The peak/trough search phase is carried out, and the identified wake structures are shown in Figure 3b. The blue triangle is the candidate turbulent wake; the two green squares are the candidate narrow-V wake arms; and the two yellow circles are the candidate Kelvin wake arms. Finally, the inverse Radon transform is applied to identify the wake direction, plotted as lines superimposed on the intensity image (Figure 3c). Figure 3d shows the confirmed half-lines, after the 180° ambiguity solution and the estimation of the merit indexes. It is worth recalling that the turbulent wake is confirmed if F t I is negative; the narrow-V wakes are confirmed if FI is positive; and the Kelvin arms are confirmed if FI > 0.33.
The first result is that the algorithm correctly identifies the imaged ship wake, discarding the other, longer dark line, not related to the ship under investigation. In [15], the dark extremum of the Radon transform values is related to the turbulent wake. For the wake in Figure 3, the absolute minimum of the Radon transform values is not located in the blue triangle of Figure 3b. Consequently, any technique not using the pair-search logic for the turbulent and narrow-V wake components fails the detection in this case.
Then, the 180° heading-ambiguity is solved, and merit indexes correctly validate all visible features. In detail, the merit index relative to turbulent wake is negative, whereas a positive index is shown for only one narrow-V wake. Since the first and second Kelvin arms show a negative and 0.02 merit index, respectively, they are not confirmed. Then, the ship heading is estimated at 7° with respect to the azimuth direction.
Velocity cannot be evaluated because the azimuth displacement method is not applicable (the angle α between the ship moving direction and range is greater than 75°), as well as the Kelvin pattern method, since no Kelvin arms are detected.
In order to have an overall view of wake detectability, ships related to the 34 visible wakes are detected in the images, and 34 image subsets are generated to verify whether the algorithm automatically detects existing wakes. The developed confirmation criterion in intensity domains is applied over 170 detected wake features of the 34 wakes in the Stripmap SAR images (Table 3 and Table 4). The wake detection results are validated through image visual inspection.

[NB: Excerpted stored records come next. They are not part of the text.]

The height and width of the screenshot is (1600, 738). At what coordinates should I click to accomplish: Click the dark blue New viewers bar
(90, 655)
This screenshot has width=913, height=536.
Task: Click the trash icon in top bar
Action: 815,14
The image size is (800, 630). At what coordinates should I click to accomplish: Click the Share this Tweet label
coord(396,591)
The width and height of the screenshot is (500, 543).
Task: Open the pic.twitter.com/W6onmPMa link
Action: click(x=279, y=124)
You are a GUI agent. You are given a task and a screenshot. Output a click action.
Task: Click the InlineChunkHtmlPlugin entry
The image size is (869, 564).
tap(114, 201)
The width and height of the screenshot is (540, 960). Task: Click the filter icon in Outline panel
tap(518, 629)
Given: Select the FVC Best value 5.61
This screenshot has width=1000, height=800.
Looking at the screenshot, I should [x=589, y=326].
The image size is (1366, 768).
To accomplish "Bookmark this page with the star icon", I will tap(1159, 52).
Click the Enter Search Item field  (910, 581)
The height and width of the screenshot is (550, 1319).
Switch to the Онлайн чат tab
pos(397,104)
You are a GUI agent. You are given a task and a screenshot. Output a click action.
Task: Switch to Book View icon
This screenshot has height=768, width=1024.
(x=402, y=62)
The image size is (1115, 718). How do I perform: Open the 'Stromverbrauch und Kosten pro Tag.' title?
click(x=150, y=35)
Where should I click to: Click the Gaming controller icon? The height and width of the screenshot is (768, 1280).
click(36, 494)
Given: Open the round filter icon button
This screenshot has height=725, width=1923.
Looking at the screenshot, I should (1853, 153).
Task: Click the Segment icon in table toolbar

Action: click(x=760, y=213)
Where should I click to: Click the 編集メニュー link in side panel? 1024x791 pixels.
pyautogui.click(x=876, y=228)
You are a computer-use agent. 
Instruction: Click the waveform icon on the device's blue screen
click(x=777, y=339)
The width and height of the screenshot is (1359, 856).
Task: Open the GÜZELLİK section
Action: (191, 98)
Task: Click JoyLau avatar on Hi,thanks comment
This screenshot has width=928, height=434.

First of all, no missed confirmations are obtained for turbulent and narrow-V wakes, i.e., all of the bright (dark) wake features really imaged show a positive (negative) merit index. Among the Kelvin wake arms, 22 cases show a positive merit index, even if in most cases, they should be discarded, because visual inspection revealed that the detected arms could not be confirmed. Therefore, no false confirmations occur thanks to the strategy of confirming only Kelvin arms when FI > 0.33. As a drawback, in one case, a real Kelvin wake (although with a weak appearance) is also discarded. Because it refers to the only case (Wake #1) for which the first Kelvin arm shows a merit index of 0.68, it does not impact on the velocity estimation capability.
The proposed method for wake detection is robust with respect to critical situations where multiple wakes appear as verified for Wake #30. The pair-search logic shows also an additional advantage when SAR images are characterized by dark areas not related to wake features. On some occasions, it is possible that these features restitute the absolute minimum in the restricted area of the Radon domain, which would lead to erroneous turbulent wake identification. It is worth noting that since the method assumes a wake structure composed of one straight turbulent wake, two straight narrow-V wakes and two straight Kelvin arms, it is not able to correctly reconstruct wakes with different structures, as the one shown in Figure 4, which shows a lack of straight features and more than one dark wake component.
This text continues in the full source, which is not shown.